(Saved data entries)
-- Opening Marker --

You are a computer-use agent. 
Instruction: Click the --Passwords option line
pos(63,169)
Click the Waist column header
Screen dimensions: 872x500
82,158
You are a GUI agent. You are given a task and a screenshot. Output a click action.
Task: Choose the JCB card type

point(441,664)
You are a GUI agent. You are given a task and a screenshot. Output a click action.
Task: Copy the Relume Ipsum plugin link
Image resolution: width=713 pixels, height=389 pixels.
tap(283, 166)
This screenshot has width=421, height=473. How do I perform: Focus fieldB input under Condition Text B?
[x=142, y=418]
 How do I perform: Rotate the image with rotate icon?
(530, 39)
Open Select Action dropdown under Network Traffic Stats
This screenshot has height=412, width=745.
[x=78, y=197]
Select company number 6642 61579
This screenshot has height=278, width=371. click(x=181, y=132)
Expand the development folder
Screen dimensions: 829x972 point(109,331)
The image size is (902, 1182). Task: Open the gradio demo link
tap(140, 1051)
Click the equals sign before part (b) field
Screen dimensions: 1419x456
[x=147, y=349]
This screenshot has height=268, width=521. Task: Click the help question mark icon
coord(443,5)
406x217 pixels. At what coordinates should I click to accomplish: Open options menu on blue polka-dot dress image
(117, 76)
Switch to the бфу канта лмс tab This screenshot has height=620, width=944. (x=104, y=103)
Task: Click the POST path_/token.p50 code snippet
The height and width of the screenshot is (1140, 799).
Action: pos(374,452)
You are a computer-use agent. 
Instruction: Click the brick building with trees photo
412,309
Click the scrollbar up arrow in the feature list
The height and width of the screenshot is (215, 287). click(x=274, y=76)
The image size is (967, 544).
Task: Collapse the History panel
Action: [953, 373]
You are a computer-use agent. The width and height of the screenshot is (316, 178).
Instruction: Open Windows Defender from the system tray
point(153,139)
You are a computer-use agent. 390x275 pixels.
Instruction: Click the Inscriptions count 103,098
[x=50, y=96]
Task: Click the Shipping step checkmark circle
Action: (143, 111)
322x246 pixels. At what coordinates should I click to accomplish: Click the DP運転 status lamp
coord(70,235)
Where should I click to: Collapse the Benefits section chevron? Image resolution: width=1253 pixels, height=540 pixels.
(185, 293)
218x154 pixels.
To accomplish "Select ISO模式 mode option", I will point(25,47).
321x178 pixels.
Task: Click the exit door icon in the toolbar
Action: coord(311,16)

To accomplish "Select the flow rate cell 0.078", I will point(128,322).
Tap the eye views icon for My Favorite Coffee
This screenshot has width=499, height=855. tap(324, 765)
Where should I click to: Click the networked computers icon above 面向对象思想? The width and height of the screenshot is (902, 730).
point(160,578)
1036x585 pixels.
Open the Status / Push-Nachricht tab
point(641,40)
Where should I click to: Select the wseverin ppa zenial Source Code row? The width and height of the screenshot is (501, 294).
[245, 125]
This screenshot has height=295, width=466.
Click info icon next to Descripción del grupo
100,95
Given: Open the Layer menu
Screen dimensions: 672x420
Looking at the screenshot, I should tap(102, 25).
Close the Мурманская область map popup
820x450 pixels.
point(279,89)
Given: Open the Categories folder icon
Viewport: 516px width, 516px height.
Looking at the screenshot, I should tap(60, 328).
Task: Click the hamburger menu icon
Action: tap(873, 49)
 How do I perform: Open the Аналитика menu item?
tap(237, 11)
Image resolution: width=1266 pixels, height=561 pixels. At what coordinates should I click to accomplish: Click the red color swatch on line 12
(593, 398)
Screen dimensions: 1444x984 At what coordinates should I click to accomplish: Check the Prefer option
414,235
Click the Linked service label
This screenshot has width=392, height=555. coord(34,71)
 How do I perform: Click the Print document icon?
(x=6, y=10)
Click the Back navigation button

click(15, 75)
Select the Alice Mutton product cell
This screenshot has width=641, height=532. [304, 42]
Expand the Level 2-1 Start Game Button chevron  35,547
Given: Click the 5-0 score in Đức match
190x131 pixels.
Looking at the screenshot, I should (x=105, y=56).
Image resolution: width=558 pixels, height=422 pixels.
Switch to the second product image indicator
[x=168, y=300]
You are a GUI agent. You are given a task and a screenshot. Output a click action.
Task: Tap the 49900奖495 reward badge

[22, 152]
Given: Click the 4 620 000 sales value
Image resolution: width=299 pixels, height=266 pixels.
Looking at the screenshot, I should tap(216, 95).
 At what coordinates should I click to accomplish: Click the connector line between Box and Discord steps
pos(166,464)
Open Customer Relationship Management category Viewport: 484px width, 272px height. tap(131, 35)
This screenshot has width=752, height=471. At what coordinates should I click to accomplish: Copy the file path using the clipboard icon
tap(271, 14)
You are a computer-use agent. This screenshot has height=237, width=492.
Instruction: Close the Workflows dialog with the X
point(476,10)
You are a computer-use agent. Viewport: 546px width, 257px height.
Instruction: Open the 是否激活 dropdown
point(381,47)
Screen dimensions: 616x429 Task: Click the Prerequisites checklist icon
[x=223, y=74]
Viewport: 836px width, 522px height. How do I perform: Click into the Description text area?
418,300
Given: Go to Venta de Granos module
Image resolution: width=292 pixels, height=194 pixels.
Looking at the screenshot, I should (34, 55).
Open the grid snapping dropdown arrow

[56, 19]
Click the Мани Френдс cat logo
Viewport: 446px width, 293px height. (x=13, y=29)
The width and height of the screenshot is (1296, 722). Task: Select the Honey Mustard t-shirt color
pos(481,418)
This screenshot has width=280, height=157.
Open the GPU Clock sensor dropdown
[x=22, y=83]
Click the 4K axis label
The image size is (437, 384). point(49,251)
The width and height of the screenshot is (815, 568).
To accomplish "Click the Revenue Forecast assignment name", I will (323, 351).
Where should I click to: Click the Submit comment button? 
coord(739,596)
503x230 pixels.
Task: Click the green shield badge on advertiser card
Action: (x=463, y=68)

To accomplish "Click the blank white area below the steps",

-- Closing Marker --

_Exercise_
Give back every line of the data above exactly as written.

_Answer box_
You are a computer-use agent. 
Instruction: Click the --Passwords option line
pos(63,169)
Click the Waist column header
Screen dimensions: 872x500
82,158
You are a GUI agent. You are given a task and a screenshot. Output a click action.
Task: Choose the JCB card type

point(441,664)
You are a GUI agent. You are given a task and a screenshot. Output a click action.
Task: Copy the Relume Ipsum plugin link
Image resolution: width=713 pixels, height=389 pixels.
tap(283, 166)
This screenshot has width=421, height=473. How do I perform: Focus fieldB input under Condition Text B?
[x=142, y=418]
 How do I perform: Rotate the image with rotate icon?
(530, 39)
Open Select Action dropdown under Network Traffic Stats
This screenshot has height=412, width=745.
[x=78, y=197]
Select company number 6642 61579
This screenshot has height=278, width=371. click(x=181, y=132)
Expand the development folder
Screen dimensions: 829x972 point(109,331)
The image size is (902, 1182). Task: Open the gradio demo link
tap(140, 1051)
Click the equals sign before part (b) field
Screen dimensions: 1419x456
[x=147, y=349]
This screenshot has height=268, width=521. Task: Click the help question mark icon
coord(443,5)
406x217 pixels. At what coordinates should I click to accomplish: Open options menu on blue polka-dot dress image
(117, 76)
Switch to the бфу канта лмс tab This screenshot has height=620, width=944. (x=104, y=103)
Task: Click the POST path_/token.p50 code snippet
The height and width of the screenshot is (1140, 799).
Action: pos(374,452)
You are a computer-use agent. 
Instruction: Click the brick building with trees photo
412,309
Click the scrollbar up arrow in the feature list
The height and width of the screenshot is (215, 287). click(x=274, y=76)
The image size is (967, 544).
Task: Collapse the History panel
Action: [953, 373]
You are a computer-use agent. The width and height of the screenshot is (316, 178).
Instruction: Open Windows Defender from the system tray
point(153,139)
You are a computer-use agent. 390x275 pixels.
Instruction: Click the Inscriptions count 103,098
[x=50, y=96]
Task: Click the Shipping step checkmark circle
Action: (143, 111)
322x246 pixels. At what coordinates should I click to accomplish: Click the DP運転 status lamp
coord(70,235)
Where should I click to: Collapse the Benefits section chevron? Image resolution: width=1253 pixels, height=540 pixels.
(185, 293)
218x154 pixels.
To accomplish "Select ISO模式 mode option", I will point(25,47).
321x178 pixels.
Task: Click the exit door icon in the toolbar
Action: coord(311,16)

To accomplish "Select the flow rate cell 0.078", I will point(128,322).
Tap the eye views icon for My Favorite Coffee
This screenshot has width=499, height=855. tap(324, 765)
Where should I click to: Click the networked computers icon above 面向对象思想? The width and height of the screenshot is (902, 730).
point(160,578)
1036x585 pixels.
Open the Status / Push-Nachricht tab
point(641,40)
Where should I click to: Select the wseverin ppa zenial Source Code row? The width and height of the screenshot is (501, 294).
[245, 125]
This screenshot has height=295, width=466.
Click info icon next to Descripción del grupo
100,95
Given: Open the Layer menu
Screen dimensions: 672x420
Looking at the screenshot, I should tap(102, 25).
Close the Мурманская область map popup
820x450 pixels.
point(279,89)
Given: Open the Categories folder icon
Viewport: 516px width, 516px height.
Looking at the screenshot, I should tap(60, 328).
Task: Click the hamburger menu icon
Action: tap(873, 49)
 How do I perform: Open the Аналитика menu item?
tap(237, 11)
Image resolution: width=1266 pixels, height=561 pixels. At what coordinates should I click to accomplish: Click the red color swatch on line 12
(593, 398)
Screen dimensions: 1444x984 At what coordinates should I click to accomplish: Check the Prefer option
414,235
Click the Linked service label
This screenshot has width=392, height=555. coord(34,71)
 How do I perform: Click the Print document icon?
(x=6, y=10)
Click the Back navigation button

click(15, 75)
Select the Alice Mutton product cell
This screenshot has width=641, height=532. [304, 42]
Expand the Level 2-1 Start Game Button chevron  35,547
Given: Click the 5-0 score in Đức match
190x131 pixels.
Looking at the screenshot, I should (x=105, y=56).
Image resolution: width=558 pixels, height=422 pixels.
Switch to the second product image indicator
[x=168, y=300]
You are a GUI agent. You are given a task and a screenshot. Output a click action.
Task: Tap the 49900奖495 reward badge

[22, 152]
Given: Click the 4 620 000 sales value
Image resolution: width=299 pixels, height=266 pixels.
Looking at the screenshot, I should tap(216, 95).
 At what coordinates should I click to accomplish: Click the connector line between Box and Discord steps
pos(166,464)
Open Customer Relationship Management category Viewport: 484px width, 272px height. tap(131, 35)
This screenshot has width=752, height=471. At what coordinates should I click to accomplish: Copy the file path using the clipboard icon
tap(271, 14)
You are a computer-use agent. This screenshot has height=237, width=492.
Instruction: Close the Workflows dialog with the X
point(476,10)
You are a computer-use agent. Viewport: 546px width, 257px height.
Instruction: Open the 是否激活 dropdown
point(381,47)
Screen dimensions: 616x429 Task: Click the Prerequisites checklist icon
[x=223, y=74]
Viewport: 836px width, 522px height. How do I perform: Click into the Description text area?
418,300
Given: Go to Venta de Granos module
Image resolution: width=292 pixels, height=194 pixels.
Looking at the screenshot, I should (34, 55).
Open the grid snapping dropdown arrow

[56, 19]
Click the Мани Френдс cat logo
Viewport: 446px width, 293px height. (x=13, y=29)
The width and height of the screenshot is (1296, 722). Task: Select the Honey Mustard t-shirt color
pos(481,418)
This screenshot has width=280, height=157.
Open the GPU Clock sensor dropdown
[x=22, y=83]
Click the 4K axis label
The image size is (437, 384). point(49,251)
The width and height of the screenshot is (815, 568).
To accomplish "Click the Revenue Forecast assignment name", I will (323, 351).
Where should I click to: Click the Submit comment button? 
coord(739,596)
503x230 pixels.
Task: Click the green shield badge on advertiser card
Action: (x=463, y=68)

To accomplish "Click the blank white area below the steps",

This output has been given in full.